Task requirements:
The lines to copy run from the one containing "You are a GUI" to the end of the records below; repeat them exactly and include nothing else.
*** Data section ***
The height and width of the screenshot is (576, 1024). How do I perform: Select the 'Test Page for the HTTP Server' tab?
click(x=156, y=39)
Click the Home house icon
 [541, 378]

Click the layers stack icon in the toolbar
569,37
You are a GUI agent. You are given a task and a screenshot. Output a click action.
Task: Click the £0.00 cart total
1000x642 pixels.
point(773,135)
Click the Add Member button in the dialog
*** End of Data section ***
Expected output:
You are a GUI agent. You are given a task and a screenshot. Output a click action.
Task: Click the £0.00 cart total
1000x642 pixels.
point(773,135)
Click the Add Member button in the dialog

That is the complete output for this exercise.